(Entries from a dataset)
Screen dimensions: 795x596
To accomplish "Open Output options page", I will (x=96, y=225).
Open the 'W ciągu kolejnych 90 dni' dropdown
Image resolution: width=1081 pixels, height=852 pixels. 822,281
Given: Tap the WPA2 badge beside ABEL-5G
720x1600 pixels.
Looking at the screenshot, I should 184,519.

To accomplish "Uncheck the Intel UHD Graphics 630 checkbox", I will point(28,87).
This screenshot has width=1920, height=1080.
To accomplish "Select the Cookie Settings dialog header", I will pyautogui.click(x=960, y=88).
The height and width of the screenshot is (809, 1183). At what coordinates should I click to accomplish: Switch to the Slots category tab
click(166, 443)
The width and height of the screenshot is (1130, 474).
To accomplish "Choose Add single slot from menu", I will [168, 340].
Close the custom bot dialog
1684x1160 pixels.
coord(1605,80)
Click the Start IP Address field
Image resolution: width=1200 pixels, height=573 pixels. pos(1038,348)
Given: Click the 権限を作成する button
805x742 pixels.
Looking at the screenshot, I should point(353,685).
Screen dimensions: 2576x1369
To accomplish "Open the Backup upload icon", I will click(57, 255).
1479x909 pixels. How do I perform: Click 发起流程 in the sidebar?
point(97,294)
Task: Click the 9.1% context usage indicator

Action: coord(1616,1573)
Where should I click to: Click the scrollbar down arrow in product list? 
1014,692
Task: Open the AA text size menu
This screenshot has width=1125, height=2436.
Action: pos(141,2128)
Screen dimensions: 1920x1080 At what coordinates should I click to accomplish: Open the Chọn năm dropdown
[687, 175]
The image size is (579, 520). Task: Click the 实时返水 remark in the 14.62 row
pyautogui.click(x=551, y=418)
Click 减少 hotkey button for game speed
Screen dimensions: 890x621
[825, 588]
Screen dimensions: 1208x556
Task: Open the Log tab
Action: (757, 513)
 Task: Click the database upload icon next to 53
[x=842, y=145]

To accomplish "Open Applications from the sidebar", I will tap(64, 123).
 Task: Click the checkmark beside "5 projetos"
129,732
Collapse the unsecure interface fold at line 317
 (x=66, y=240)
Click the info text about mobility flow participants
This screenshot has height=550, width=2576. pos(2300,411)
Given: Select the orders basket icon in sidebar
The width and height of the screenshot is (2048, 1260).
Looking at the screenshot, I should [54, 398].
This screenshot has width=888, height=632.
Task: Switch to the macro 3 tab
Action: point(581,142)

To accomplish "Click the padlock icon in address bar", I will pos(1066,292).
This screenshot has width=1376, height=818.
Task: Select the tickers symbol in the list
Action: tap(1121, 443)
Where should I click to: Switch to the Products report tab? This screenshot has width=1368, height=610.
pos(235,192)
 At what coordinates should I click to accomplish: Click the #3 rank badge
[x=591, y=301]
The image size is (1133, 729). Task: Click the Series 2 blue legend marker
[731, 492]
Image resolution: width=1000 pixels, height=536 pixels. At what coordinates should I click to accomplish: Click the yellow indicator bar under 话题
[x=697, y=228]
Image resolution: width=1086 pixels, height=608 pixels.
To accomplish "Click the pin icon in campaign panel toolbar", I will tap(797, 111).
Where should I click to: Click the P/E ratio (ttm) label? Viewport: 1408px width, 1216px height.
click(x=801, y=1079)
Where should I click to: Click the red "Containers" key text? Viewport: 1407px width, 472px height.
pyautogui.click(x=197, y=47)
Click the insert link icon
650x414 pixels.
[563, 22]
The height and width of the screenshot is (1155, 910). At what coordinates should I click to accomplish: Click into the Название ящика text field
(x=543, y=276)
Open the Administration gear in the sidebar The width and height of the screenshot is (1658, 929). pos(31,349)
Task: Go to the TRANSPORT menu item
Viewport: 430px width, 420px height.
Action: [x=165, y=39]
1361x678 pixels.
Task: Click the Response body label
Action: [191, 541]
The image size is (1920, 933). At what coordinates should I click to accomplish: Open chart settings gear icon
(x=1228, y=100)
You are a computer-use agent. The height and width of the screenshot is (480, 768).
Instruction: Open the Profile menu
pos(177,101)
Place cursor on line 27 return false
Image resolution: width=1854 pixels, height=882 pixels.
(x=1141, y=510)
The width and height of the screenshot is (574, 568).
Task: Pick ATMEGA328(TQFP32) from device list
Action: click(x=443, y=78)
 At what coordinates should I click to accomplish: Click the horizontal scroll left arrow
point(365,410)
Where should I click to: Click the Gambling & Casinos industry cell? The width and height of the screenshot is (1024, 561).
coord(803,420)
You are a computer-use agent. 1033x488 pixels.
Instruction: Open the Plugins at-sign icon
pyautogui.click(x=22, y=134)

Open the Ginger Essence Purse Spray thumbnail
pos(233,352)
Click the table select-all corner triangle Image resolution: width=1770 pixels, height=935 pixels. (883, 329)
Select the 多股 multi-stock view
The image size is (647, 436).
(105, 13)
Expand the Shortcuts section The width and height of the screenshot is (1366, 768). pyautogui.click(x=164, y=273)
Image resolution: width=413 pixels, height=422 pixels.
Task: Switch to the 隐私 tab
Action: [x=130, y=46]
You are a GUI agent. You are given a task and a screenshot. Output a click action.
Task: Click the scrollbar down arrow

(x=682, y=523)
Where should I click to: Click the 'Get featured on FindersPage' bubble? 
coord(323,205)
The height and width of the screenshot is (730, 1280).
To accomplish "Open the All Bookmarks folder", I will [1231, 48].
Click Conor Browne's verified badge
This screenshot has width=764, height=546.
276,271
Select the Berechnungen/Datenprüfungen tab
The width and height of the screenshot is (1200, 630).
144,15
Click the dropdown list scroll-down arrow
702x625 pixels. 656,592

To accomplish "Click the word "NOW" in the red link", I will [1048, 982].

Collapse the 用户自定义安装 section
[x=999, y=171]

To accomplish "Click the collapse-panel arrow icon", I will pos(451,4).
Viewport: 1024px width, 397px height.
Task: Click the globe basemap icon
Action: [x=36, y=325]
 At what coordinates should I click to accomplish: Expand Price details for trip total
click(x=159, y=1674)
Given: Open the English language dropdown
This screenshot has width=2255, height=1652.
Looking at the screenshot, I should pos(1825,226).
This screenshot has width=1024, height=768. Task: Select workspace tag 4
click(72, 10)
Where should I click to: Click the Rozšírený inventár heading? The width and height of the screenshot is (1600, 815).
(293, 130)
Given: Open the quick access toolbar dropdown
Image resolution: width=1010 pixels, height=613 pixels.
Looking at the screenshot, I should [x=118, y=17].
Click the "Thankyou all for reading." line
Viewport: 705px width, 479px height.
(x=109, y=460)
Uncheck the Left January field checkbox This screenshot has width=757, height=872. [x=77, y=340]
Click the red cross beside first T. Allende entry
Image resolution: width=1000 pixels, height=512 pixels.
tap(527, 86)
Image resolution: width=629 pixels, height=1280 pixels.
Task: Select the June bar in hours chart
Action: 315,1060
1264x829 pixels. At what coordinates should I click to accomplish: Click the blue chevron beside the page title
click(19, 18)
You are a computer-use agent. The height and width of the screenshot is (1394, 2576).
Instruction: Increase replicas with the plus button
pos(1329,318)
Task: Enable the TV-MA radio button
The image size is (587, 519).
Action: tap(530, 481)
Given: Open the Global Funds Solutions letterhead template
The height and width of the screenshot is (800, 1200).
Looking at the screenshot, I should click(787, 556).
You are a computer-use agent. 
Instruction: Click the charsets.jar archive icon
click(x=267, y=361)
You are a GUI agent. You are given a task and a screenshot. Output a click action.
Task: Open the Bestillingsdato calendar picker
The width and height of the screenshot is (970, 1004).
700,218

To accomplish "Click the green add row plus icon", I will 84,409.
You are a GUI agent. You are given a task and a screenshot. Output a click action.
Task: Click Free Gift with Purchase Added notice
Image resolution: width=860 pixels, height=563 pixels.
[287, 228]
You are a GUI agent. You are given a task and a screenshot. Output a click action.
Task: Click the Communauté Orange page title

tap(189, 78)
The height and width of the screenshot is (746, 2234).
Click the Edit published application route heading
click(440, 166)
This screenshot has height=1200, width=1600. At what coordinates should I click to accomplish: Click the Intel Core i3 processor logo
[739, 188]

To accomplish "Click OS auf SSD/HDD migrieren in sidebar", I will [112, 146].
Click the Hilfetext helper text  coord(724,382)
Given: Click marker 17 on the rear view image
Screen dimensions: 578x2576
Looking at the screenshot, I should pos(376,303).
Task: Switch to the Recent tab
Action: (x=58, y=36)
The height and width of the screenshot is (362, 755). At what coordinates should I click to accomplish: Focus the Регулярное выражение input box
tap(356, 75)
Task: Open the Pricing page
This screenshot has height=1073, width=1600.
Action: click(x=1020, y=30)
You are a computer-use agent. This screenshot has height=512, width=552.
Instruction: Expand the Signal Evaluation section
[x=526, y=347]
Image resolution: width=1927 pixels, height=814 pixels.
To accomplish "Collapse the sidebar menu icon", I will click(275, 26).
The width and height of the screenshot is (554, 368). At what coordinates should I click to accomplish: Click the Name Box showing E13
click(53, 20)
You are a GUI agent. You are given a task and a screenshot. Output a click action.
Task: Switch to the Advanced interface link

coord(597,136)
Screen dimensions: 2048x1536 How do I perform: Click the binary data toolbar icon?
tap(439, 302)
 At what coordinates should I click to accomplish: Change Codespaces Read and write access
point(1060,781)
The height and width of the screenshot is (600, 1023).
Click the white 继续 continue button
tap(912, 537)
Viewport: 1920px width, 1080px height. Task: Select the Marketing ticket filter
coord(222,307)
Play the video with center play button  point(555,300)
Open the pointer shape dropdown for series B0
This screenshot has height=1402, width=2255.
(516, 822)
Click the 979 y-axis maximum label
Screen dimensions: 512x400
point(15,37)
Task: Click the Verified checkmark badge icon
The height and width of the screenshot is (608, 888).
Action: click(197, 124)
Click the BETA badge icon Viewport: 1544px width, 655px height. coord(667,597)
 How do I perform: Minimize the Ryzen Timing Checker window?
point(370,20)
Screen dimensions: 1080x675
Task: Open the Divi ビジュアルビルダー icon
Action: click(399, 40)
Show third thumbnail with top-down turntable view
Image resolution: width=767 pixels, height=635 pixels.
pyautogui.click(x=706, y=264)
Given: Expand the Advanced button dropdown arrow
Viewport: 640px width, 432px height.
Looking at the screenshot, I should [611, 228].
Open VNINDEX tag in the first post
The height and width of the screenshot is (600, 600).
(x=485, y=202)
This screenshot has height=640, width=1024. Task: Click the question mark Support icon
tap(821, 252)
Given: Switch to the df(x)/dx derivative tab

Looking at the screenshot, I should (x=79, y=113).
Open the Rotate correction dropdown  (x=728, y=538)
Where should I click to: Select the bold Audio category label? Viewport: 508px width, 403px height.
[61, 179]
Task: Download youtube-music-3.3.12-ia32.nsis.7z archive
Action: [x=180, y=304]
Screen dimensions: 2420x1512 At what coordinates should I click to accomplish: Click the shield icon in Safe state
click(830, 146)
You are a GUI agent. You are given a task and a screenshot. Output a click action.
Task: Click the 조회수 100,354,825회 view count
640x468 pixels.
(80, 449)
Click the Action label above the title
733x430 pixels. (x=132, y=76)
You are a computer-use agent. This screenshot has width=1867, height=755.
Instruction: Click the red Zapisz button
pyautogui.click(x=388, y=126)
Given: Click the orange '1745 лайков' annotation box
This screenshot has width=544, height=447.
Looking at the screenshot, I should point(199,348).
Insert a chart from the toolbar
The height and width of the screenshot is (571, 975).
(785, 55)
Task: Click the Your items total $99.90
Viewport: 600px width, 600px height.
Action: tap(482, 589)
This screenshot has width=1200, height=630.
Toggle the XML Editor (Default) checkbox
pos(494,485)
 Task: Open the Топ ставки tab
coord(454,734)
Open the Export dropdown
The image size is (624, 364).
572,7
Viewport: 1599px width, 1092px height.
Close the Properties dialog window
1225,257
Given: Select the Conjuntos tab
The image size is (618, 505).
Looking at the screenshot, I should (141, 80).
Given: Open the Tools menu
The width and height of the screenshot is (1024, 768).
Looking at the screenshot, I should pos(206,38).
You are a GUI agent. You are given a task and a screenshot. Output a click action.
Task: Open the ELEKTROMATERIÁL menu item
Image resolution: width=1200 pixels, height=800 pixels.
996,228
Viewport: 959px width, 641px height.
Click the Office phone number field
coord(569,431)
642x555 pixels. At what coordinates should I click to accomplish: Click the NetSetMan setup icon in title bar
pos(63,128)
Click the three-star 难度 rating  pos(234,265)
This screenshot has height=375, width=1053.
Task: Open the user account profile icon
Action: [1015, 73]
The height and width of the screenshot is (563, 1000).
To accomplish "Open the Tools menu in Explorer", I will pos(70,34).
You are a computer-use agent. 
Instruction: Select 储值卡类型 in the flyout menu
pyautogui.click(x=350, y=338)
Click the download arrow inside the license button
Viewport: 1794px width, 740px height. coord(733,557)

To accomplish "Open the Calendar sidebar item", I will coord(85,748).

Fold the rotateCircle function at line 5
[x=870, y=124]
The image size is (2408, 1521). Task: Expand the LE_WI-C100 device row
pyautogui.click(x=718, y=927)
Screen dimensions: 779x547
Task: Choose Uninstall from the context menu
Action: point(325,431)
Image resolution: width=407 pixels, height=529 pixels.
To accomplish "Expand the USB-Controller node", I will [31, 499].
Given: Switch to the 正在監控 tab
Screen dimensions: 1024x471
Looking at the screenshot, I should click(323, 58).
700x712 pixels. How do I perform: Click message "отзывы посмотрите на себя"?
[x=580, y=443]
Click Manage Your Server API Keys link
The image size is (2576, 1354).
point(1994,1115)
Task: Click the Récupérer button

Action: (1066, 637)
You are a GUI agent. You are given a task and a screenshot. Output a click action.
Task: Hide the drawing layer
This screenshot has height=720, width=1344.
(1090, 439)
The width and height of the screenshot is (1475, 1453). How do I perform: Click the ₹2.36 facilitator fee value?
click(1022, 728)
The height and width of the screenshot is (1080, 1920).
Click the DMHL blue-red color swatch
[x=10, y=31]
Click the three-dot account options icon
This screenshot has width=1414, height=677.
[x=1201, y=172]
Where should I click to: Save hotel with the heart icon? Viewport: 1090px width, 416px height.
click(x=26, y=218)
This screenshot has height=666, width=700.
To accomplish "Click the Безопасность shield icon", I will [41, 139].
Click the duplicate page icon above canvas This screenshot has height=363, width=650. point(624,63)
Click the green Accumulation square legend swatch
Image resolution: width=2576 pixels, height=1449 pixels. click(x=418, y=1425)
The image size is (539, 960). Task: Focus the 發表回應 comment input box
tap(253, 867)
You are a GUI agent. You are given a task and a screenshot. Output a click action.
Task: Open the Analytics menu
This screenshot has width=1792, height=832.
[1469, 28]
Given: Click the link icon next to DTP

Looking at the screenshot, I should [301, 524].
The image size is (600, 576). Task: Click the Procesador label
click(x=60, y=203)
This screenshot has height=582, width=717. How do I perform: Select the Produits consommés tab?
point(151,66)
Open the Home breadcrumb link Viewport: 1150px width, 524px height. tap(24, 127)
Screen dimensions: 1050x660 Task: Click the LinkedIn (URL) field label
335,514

WHAT YOU HAVE TO DO: Pick out each line of the listing above that contains the word "Focus", and copy those lines.

RESULT OF THIS EXERCISE:
The height and width of the screenshot is (362, 755). At what coordinates should I click to accomplish: Focus the Регулярное выражение input box
The image size is (539, 960). Task: Focus the 發表回應 comment input box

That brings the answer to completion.